09
Sep
Erhöhung der Erbschaftsteuer auf den Kanaren

Seit 1 Juli 2012 sieht das kanarische Gesetz neue Freibeträge für die Erbschaftsteuer vor. Zwischen engen Familienangehörigen (Kinder, Ehegatten) gab es vorher einen Freibetrag von 99,9%, womit die Erbschaftsteuer in Spanien praktisch abgeschafft war. Die Änderung der Ley 4/2012, de Medidas Administrativas y Fiscales des Kanarischen Parlaments verbessert zwar immer noch die nationale Gesetzgebung, der Unterschied ist aber nicht mehr so gewaltig.

Doppelte Gesetzgebung

Neben der zentralen Regelung der Erbschaftsteuer in Spanien, haben die verschiedenen Autonomen Regionen eigene gesetzgeberische Kompetenzen in diesem Bereich. Das nationale Rahmengesetz tritt zur Stelle wenn das jeweilige Recht der Autonomen Region nicht bestimmt werden kann oder nicht anwendbar ist. Die kanarische Regelung der Erbschaftsteuer (Texto Refundido de las disposiciones legales vigentes dictadas por la Comunidad Autónoma de Canarias en materia de tributos cedidos, aprobado por Decreto Legislativo 1/2009, de 21 de abril), ist zum Beispiel nur anwendbar wenn der Steuerpflichtige seinen Wohnsitz in Spanien hat.

In letzterem Fall, ist der Steuerpflichtige natürlich für das gesamte Erbe in Spanien steuerpflichtig, nicht nur für das in Spanien situierte Vermögen.

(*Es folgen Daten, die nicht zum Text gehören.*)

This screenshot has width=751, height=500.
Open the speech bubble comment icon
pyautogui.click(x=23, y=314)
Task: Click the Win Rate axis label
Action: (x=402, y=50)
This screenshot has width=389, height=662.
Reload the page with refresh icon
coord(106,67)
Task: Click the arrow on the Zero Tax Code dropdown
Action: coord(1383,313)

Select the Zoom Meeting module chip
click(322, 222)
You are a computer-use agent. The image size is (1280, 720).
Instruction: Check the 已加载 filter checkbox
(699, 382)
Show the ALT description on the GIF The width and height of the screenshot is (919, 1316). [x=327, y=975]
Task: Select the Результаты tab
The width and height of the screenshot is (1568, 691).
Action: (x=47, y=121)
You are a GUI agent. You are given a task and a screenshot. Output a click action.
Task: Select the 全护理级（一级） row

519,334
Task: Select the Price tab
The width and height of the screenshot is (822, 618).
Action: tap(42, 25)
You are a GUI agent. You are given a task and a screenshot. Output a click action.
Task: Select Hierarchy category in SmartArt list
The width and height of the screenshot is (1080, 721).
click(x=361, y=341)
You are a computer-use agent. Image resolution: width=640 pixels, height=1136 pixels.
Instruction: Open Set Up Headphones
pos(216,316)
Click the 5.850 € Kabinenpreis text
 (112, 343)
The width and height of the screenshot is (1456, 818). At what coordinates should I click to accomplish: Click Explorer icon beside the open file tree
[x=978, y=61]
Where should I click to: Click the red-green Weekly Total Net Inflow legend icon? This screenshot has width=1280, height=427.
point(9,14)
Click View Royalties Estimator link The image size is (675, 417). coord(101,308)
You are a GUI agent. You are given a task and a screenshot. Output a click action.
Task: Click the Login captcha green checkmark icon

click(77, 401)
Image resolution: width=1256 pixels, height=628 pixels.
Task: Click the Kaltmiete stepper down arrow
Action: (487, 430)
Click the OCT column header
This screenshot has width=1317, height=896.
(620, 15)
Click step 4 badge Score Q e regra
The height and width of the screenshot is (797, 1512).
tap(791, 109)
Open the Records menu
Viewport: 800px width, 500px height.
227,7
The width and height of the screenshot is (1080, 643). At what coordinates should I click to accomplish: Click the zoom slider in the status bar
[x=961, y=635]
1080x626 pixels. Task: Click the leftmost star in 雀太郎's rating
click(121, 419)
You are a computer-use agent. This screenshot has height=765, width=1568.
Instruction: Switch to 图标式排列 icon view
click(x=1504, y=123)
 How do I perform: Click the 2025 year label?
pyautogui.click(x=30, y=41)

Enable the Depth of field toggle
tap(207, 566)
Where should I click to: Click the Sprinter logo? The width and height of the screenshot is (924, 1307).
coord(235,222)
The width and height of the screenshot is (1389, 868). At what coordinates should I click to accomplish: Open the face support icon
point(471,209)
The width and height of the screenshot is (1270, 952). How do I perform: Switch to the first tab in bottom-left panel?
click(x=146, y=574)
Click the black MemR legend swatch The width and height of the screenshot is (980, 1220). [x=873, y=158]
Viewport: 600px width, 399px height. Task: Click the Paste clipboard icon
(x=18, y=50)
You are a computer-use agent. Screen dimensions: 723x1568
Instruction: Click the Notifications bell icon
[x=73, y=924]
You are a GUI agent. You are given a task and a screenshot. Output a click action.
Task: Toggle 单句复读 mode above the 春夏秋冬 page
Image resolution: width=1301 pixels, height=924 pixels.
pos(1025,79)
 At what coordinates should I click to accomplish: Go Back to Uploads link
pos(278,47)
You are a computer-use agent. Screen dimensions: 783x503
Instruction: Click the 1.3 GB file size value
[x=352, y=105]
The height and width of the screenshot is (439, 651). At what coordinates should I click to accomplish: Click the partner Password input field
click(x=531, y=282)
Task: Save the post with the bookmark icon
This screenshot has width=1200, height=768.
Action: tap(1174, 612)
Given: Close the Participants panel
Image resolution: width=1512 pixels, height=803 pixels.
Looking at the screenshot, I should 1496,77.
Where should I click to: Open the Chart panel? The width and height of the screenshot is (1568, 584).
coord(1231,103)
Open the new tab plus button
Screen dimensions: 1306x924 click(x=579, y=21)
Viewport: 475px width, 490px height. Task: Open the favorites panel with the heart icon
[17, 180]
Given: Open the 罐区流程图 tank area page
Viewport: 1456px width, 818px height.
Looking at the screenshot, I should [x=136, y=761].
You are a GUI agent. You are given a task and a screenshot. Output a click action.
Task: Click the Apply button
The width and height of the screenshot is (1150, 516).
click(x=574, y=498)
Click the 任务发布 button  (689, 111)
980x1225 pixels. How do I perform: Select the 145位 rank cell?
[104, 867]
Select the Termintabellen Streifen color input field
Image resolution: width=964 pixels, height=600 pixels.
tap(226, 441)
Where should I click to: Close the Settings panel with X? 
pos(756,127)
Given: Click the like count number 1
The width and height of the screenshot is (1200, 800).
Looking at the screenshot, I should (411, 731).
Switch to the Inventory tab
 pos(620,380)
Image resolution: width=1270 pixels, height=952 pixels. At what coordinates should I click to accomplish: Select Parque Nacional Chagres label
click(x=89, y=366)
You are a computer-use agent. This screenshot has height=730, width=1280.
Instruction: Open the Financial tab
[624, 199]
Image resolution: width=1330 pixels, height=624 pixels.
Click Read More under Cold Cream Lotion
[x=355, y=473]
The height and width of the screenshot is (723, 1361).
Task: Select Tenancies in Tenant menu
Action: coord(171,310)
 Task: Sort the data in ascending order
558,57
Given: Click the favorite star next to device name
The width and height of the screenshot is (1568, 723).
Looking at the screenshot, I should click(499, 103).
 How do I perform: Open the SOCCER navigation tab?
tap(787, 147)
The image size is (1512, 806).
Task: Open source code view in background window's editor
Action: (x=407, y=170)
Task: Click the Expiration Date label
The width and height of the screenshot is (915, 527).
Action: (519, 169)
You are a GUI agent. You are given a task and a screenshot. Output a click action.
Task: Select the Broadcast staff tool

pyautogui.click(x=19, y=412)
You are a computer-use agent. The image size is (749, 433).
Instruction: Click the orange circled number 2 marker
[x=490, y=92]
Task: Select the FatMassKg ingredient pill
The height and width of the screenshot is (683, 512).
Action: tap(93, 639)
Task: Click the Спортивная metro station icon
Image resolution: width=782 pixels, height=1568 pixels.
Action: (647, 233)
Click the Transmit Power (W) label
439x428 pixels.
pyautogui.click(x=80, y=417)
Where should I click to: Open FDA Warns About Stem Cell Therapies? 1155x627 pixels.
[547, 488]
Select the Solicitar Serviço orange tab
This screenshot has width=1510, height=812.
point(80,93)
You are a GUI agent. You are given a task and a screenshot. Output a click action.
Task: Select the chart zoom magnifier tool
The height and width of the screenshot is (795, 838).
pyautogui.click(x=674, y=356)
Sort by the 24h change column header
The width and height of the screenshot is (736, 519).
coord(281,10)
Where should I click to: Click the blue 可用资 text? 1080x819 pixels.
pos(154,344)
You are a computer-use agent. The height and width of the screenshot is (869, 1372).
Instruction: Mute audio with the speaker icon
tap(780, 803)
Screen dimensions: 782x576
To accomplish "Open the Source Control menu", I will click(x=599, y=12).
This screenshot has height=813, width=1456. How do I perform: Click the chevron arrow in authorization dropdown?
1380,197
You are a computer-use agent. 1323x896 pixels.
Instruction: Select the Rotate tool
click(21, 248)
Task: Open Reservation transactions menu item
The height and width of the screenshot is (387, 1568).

Diese doppelte Gesetzgebung ist schon länger Gegenstand umfangreicher Debatten. Die Europäische Kommission hat bereits im Mai 2010 die spanische Regierung aufgefordert die Regelung so abzuändern dass die Erbschaften von Nichtresidenten gleichbehandelt werden. Man ging bisher immer davon aus, dass die zu zahlende Erbschaftsteuer von Nichtresidenten auf die der verschiedenen Autonomen Regionen abgesenkt werden würde. Bei der augenblicklichen spanischen Wirtschaftslage sieht es aber leider nicht so aus. 

Minderung der Freibeträge

Die Kanaren haben jedenfalls einen Schritt in die entgegengesetzte Richtung unternommen und seit 1 Juli 2012 die anwendbaren Freibeträge gemindert. Das aktuelle kanarische Gesetz sieht folgende Erbschaftsteuer Freibeträge vor:

- Kinder unter 21 Jahren: bis zu 100% frei je nach Altersklasse (Art. 20 a)
- Kinder über 21 Jahren: 23.125 € (Artikel 20 b)
- Ehegatten: 40.400 € (Artikel 20 b)
- Andere Nachkommen (Enkel): 18.500 € (Artikel 20 b)
- Vorfahren (Eltern): 18.500 € (Artikel 20 b)
- Bestimmte andere Verwandte: 9.300 € (Artikel 20 c)

- Der Steuerpflichtige ist körperlich oder geistig behindert, mit einem Behindertengrad zwischen 33 % und 65 %: 72.000 €. Behindertengrad über 65%: 400.000 € (Artikel 20-bis).

- Erbberechtigte ist 75 Jahre oder älter: 125.000 (Artikel 20-ter). Nicht mit dem Freibetrag eines körperlich oder geistig behinderten vereinbar.

- Wohnhaus (Residenz des Erblassers). Auf den wert der Immobilie gibt es einen Freibetrag von 99%, mit einem Höchstfreibetrag von 200.000 € (Artikel 22-ter). Die Immobilie darf in den nächsten 5 Jahren nicht veräußert werden.

Neben den genannten Freibeträgen sieht das Gesetz noch andere für Lebensversicherungen, Unternehmen oder Geschäften sowie Aktien und Beteiligungen an Firmen; vor.